As SOCAP 2011 – a conference focused on “accelerating the flow of capital to social good” – drew to a close last Friday in San Francisco, there was a prevailing sense of optimism and opportunity. Here are 7 hot topics people were discussing in the halls and along the breezy Bay side Fort Mason conference grounds:
1. Mobile technology opens huge new markets – in developed and emerging countries.
Worldwide, there are over 5 billion cell phones in use. There are now three times as many phones as computers. Increasingly, phones serve as the primary technology for business, especially in large emerging markets. This is no more evident than in applications of mobile money and micro-transactions where the cell phone will be the foundation of commerce. Mobile money will spawn economic development in regions that have not before had the access or infrastructure or capital.
2. Distributed energy does more than replace kerosene; it enables vast market opportunities.
Example: D-light is a U.S. based company that provides affordable, efficient energy and lighting solutions.
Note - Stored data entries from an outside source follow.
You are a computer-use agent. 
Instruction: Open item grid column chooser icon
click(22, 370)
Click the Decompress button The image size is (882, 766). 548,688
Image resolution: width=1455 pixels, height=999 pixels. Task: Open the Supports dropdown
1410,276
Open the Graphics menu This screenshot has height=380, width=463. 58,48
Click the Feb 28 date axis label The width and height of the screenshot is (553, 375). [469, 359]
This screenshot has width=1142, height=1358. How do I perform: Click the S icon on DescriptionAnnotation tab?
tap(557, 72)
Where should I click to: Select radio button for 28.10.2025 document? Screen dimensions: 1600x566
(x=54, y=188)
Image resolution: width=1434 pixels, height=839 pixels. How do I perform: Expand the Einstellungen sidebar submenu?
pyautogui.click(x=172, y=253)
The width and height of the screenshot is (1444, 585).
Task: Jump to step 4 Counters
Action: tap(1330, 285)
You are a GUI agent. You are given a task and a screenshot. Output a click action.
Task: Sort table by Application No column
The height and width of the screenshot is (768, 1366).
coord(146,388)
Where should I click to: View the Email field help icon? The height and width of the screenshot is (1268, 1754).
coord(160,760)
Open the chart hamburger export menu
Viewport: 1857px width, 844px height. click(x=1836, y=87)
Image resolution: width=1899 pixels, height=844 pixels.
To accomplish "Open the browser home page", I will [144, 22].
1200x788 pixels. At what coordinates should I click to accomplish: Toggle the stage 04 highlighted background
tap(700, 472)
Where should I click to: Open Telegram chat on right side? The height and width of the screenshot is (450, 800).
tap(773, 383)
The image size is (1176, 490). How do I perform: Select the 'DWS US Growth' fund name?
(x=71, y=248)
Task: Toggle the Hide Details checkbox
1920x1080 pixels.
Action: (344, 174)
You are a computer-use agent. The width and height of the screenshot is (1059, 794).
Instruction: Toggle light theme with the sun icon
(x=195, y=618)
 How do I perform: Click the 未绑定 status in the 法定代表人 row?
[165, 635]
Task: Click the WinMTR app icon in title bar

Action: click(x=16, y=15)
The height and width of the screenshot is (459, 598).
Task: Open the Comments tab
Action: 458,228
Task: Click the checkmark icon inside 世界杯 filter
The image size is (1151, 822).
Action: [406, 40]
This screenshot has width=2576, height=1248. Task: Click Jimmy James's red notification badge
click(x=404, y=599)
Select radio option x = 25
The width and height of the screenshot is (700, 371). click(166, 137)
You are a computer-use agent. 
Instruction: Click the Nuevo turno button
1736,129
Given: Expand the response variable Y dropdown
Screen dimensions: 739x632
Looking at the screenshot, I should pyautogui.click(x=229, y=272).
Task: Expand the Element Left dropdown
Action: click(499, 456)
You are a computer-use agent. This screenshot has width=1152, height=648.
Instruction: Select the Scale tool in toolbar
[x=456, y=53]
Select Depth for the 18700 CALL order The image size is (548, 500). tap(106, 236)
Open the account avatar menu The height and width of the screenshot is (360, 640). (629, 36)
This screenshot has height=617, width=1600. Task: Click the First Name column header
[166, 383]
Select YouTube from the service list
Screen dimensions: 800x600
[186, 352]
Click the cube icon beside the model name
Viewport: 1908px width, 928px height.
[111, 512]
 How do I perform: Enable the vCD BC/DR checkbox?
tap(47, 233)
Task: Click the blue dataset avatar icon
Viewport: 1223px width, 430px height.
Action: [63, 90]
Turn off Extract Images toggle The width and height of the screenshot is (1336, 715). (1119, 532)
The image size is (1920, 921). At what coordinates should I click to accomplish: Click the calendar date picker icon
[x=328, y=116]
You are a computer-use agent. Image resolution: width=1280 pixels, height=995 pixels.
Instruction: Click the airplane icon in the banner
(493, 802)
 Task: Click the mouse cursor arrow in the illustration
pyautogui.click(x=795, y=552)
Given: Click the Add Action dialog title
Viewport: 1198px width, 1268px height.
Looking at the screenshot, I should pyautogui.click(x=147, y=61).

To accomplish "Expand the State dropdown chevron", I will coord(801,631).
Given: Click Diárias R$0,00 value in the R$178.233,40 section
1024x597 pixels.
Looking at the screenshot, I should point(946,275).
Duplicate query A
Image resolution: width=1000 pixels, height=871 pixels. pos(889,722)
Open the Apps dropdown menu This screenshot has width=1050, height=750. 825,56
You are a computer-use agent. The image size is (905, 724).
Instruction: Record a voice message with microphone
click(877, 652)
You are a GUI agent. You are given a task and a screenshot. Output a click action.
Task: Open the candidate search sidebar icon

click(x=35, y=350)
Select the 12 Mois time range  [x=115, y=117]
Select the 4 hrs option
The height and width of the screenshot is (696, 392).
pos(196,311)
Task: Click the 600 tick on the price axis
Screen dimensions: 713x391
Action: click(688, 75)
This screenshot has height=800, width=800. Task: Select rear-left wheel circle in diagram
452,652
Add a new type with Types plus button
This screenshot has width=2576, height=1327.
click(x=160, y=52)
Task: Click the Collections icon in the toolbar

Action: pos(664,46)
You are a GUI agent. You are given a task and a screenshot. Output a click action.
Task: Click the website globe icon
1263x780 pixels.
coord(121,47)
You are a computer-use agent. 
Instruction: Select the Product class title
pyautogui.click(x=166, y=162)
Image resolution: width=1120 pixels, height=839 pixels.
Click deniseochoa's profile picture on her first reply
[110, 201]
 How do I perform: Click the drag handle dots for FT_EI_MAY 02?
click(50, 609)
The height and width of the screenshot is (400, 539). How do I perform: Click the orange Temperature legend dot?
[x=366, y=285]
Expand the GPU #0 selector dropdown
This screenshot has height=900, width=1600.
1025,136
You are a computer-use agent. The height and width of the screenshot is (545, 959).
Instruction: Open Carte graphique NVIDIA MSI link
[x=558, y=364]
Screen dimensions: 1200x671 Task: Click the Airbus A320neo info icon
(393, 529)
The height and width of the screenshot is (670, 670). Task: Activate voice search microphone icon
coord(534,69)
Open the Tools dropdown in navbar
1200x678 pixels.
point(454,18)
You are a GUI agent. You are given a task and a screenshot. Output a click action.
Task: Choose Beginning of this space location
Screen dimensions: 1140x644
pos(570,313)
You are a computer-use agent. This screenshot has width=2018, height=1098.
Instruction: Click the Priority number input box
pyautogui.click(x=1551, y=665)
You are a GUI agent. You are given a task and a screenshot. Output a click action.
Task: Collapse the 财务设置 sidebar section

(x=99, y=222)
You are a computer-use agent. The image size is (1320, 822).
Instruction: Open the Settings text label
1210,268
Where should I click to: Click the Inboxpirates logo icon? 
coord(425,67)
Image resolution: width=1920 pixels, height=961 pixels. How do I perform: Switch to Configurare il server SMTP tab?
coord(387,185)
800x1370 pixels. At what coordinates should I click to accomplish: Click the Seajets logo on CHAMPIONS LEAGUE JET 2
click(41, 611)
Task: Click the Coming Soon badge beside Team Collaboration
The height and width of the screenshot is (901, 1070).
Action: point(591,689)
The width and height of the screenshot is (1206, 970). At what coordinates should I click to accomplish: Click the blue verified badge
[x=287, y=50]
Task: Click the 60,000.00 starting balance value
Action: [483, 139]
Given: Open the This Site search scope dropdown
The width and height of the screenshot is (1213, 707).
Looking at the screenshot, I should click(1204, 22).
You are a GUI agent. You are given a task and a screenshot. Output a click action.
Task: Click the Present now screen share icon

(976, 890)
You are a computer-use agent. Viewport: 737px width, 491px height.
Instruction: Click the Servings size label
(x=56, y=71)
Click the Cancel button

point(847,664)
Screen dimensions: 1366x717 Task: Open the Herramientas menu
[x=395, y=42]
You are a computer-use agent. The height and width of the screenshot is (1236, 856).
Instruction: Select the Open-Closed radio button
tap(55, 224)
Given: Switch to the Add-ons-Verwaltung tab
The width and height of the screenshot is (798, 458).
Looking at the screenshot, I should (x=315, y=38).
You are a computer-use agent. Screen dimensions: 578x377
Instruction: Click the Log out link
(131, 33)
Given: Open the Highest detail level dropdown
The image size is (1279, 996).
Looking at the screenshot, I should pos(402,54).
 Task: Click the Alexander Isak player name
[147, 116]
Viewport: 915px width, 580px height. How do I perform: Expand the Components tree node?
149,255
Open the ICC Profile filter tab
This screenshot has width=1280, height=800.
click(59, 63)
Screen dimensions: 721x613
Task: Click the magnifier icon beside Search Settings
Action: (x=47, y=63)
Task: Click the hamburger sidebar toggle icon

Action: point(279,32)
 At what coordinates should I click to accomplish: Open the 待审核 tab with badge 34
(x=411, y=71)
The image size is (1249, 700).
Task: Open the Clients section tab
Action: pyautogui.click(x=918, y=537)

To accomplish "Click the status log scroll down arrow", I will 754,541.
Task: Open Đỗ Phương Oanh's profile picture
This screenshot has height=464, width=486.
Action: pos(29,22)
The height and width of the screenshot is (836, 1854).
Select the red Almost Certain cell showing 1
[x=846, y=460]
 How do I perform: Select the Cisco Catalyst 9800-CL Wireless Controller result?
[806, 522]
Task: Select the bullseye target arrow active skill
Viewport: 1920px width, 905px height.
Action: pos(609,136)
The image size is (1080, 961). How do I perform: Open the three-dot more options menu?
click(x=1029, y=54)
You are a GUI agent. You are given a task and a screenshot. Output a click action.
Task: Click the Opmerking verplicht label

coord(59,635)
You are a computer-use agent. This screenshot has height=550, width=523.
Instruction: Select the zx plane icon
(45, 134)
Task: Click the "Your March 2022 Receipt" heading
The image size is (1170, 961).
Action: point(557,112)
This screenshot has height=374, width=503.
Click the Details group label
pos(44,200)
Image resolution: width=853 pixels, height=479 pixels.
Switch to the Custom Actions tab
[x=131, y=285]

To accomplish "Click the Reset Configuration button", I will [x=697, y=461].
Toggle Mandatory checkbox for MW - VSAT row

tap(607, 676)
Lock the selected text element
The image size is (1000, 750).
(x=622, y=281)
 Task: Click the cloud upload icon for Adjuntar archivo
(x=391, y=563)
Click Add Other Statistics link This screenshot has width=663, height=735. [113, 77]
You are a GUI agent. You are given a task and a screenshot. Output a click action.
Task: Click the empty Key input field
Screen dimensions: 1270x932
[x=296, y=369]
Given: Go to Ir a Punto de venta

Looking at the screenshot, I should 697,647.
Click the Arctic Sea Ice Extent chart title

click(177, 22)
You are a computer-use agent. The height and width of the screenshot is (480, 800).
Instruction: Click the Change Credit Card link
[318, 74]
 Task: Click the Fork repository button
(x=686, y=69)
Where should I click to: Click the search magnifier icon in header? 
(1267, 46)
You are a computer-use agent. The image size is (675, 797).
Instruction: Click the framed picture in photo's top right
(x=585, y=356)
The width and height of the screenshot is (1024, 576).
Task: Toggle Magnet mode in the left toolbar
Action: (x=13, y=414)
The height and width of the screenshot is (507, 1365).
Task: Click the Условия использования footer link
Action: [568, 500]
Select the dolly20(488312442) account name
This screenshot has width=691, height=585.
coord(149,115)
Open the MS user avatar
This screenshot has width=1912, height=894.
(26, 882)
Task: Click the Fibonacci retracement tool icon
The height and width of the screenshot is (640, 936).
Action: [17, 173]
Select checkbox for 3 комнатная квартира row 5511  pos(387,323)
Its vision: “replace every kerosene lantern with clean, safe and bright light.” This is tremendously important for the health, education and economic development of communities around the world. Other energy technology companies like Econet are providing new ways to charge cell phones, so villagers don’t have to make frequent time consuming trips to town for a charge. The UN Foundation estimates that many emerging markets lost 15% of potential revenues because people did not have continuous access to energy for phone charging.
3. Global interconnectedness amplifies the “butterfly effect” – wherein one small change can generate a much larger impact.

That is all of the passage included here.